[please redial your call (except you don't mind it or give anybody the creeps worrying about hiding that you mind it so nobody's feelings will be hurt)]

Infinite Jest

  • YEAR OF GLAD
  1. Hal is 18; accompanied by his uncle Charles Tavis and Enfield Tennis Academy (E.T.A.) prorector Mr. Aubrey F. deLint, he faces an interview to enter some not better specified University of Arizona, his asset being being a "on cort [...] genius" (meaning a prodigious tennis player); he shows big communication problems - he almost does not speak at all - but at the same time his reported thoughts show a deep culture ("I consume libraries", p. 12). 
  2. Hal remembers when, 5 and living with his family in Weston, he ingested the mold.
  3. As uncle C.T and Mr. deLint are requested by the Deans to leave the office in order for them to talk directly to Hal, he undergoes an horrific epilectic attack and is therefore pinioned to the floor by the Director of Comp. and then nelsoned; an ambulance has been called for.
  4. while uncle C.T. is having a fray with the administrative guys who describe why watching Hal undergoing the epilectic attack has been for them like having "a vision of the hell" (p. 14), Hal lays in the restroom of the building.

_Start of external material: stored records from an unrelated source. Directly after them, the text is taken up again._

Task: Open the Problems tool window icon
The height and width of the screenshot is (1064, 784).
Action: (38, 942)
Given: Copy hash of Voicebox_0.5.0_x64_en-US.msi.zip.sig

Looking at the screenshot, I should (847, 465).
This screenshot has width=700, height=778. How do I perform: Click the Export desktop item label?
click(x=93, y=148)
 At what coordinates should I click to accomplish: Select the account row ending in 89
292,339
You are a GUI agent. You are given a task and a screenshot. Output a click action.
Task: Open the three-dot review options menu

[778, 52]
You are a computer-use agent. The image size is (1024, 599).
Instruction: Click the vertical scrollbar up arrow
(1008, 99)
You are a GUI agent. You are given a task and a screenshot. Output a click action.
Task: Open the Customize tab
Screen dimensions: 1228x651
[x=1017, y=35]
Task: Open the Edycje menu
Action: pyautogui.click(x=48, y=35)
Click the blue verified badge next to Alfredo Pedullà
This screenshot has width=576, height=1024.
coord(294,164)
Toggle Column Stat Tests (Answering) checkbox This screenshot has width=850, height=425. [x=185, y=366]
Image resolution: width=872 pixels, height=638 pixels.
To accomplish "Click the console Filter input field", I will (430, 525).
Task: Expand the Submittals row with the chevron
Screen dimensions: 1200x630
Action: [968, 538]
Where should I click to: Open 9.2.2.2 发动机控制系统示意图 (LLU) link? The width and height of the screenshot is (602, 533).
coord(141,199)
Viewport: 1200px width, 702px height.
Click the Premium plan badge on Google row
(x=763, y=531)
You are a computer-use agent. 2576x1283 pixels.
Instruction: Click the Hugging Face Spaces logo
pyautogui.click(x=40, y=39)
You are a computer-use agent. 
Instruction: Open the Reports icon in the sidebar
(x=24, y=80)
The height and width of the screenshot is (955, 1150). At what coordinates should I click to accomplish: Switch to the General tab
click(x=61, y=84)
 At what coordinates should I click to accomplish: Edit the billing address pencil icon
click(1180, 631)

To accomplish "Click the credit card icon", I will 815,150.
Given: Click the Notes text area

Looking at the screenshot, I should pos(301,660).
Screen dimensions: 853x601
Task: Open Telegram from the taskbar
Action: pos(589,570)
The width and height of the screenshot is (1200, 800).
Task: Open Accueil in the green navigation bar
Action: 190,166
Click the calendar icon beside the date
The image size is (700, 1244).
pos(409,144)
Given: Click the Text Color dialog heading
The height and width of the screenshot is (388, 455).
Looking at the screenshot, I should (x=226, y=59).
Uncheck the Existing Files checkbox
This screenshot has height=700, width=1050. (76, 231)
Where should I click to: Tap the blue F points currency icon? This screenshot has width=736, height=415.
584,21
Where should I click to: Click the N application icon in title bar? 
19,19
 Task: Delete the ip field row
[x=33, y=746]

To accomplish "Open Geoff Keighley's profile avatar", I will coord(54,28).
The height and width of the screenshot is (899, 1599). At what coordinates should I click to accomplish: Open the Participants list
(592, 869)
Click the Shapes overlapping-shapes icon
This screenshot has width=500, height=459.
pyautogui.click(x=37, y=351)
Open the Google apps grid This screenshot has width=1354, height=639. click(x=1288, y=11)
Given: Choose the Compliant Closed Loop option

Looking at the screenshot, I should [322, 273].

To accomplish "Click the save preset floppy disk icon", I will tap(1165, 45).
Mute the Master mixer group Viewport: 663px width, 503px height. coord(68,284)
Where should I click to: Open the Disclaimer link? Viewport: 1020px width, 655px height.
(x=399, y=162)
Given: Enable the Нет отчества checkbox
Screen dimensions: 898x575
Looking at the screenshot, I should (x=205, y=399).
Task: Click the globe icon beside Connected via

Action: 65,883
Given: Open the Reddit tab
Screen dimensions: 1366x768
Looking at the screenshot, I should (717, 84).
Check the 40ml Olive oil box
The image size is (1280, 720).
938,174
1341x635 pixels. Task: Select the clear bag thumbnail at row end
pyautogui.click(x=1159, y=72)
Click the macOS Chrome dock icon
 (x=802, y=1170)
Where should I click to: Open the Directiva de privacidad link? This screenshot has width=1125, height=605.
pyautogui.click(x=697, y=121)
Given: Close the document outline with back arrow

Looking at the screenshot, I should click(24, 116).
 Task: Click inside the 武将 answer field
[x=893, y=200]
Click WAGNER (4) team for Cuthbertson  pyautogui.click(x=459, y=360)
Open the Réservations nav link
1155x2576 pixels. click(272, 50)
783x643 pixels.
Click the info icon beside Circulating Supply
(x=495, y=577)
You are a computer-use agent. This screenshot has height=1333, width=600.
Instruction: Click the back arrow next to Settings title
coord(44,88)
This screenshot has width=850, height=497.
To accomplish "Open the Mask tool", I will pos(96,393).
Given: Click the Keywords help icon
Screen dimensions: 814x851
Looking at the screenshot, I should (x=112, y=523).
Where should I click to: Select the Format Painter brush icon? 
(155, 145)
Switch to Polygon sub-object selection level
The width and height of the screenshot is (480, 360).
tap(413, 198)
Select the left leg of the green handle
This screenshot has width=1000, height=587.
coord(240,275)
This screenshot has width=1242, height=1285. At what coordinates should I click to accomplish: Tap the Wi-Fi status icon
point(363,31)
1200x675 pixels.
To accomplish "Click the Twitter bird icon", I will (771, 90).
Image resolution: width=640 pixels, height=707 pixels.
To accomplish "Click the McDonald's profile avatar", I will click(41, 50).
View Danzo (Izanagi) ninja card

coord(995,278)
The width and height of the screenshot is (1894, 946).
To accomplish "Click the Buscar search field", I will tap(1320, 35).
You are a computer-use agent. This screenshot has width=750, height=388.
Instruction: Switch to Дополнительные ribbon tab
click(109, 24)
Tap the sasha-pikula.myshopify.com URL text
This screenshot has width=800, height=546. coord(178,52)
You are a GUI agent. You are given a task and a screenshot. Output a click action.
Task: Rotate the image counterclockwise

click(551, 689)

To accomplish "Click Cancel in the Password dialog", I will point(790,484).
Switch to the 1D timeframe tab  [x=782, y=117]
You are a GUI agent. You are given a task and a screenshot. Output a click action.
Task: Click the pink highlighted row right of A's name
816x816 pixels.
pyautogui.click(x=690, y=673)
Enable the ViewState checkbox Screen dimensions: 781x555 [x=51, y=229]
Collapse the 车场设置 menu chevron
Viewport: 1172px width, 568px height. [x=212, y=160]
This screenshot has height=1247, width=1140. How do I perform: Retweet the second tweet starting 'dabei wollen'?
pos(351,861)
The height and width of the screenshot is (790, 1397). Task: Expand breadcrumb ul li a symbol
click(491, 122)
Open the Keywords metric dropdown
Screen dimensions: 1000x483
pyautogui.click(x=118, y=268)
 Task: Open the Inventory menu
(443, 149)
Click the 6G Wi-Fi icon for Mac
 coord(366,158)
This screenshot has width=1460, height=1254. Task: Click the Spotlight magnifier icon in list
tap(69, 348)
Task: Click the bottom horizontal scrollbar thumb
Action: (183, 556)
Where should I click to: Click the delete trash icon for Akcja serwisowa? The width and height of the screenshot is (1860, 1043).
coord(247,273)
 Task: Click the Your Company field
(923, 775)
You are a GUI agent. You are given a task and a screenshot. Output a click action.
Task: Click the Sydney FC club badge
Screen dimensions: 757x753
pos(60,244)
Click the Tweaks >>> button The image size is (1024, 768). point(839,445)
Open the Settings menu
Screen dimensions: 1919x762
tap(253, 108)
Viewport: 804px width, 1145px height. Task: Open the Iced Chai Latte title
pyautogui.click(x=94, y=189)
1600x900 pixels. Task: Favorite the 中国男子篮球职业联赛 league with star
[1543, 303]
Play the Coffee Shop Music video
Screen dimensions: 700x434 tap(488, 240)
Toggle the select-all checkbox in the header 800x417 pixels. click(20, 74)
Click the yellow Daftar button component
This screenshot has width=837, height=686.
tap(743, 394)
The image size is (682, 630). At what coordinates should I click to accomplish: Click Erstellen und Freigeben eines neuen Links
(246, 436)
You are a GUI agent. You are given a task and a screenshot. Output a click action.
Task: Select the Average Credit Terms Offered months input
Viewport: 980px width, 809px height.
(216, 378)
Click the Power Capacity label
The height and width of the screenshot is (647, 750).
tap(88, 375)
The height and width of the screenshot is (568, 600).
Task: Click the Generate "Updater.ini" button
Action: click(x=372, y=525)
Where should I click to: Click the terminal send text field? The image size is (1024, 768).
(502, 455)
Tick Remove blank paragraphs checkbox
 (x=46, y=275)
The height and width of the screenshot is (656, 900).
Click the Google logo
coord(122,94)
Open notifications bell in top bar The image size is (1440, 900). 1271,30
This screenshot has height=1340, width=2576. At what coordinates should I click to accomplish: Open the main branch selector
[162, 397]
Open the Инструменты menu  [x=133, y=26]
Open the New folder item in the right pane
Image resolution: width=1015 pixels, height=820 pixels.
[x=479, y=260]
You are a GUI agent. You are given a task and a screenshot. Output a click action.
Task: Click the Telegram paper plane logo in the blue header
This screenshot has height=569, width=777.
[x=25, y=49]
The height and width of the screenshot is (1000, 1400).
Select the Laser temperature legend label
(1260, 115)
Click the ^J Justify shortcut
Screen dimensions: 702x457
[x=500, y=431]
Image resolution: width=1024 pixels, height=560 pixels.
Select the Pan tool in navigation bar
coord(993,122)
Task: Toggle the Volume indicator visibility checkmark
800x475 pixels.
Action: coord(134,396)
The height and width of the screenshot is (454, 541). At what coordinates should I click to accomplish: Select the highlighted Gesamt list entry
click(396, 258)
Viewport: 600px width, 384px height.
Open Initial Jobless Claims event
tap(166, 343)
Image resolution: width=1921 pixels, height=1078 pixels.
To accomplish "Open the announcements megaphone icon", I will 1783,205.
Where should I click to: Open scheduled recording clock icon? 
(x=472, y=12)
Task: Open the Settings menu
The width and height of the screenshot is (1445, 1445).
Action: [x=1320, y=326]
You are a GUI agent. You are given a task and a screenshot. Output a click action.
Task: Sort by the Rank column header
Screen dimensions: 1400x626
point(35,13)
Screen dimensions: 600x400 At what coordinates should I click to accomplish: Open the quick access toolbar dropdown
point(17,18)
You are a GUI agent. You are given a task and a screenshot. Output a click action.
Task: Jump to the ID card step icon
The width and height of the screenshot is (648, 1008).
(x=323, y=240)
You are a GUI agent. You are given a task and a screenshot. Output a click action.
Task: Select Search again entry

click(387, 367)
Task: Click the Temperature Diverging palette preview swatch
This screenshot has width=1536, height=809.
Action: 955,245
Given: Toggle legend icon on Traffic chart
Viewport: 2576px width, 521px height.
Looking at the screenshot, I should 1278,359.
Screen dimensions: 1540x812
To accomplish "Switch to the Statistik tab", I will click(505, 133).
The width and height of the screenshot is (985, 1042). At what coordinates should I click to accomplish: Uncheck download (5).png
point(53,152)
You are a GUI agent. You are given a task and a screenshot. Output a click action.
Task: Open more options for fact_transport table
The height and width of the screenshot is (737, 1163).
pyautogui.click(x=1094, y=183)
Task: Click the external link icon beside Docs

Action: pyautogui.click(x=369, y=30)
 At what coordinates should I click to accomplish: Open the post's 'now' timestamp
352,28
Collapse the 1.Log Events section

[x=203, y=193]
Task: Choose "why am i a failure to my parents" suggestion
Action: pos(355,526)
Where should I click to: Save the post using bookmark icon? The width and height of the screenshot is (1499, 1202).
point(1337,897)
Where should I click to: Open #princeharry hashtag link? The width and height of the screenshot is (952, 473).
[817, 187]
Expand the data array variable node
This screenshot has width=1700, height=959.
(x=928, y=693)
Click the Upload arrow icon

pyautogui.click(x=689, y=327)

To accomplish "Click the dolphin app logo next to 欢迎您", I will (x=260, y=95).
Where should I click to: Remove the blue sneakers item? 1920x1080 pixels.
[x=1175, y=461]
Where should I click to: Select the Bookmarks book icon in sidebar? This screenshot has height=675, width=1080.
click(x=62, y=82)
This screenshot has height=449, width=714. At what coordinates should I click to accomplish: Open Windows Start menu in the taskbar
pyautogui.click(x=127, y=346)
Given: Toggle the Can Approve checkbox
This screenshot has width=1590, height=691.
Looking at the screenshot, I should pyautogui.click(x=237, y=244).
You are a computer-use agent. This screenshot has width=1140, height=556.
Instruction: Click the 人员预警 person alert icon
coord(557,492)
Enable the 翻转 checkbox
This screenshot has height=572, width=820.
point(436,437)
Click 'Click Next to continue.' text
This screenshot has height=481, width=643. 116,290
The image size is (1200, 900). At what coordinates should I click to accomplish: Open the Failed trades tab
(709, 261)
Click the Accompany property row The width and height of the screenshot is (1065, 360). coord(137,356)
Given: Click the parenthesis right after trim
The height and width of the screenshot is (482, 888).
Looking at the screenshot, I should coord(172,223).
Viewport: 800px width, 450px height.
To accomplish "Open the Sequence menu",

  5. Stream of thought during the transportation with the ambulance: we get to know that Hal's already been in only one other E.R. "exactly one year back" (p. 16) where there was also a "T-shirted woman" who "suffered a sudden and anomalous gigantism in her right breast, which she referred to as titty" and "had an almost parodic Québecois accent" (p.16); that "the Moms" (Hal's mother) alphabetized "cans of soup in the cabinet over the microwave" (p. 16); then Hal thinks of "John N. R. Wayne, who would have won this year's WhataBurger, standing watch in a mask as Donald Gately and I dig up my father's head" (p.16-17) and that he's confident about and almost looking forward to the semifinal he has to play the day after. Then he imagines that at the E.R. "someone blue-collar and unlicensed [...] will [...] ask So yo then man what's your story?" (p. 17). The entire romance that follows seems to be then just the account of this "story".
When Hal and Donald (Don) Gately are digging up the head of Hal's father with John Wayne standing watch in a mask, is it when John Wayne's face is stuck to the window, towards the end of the novel (so being stuck to the window with the snow blizzard outside as a form of watching)? No, because it is Ortho Stice's face that is stuck.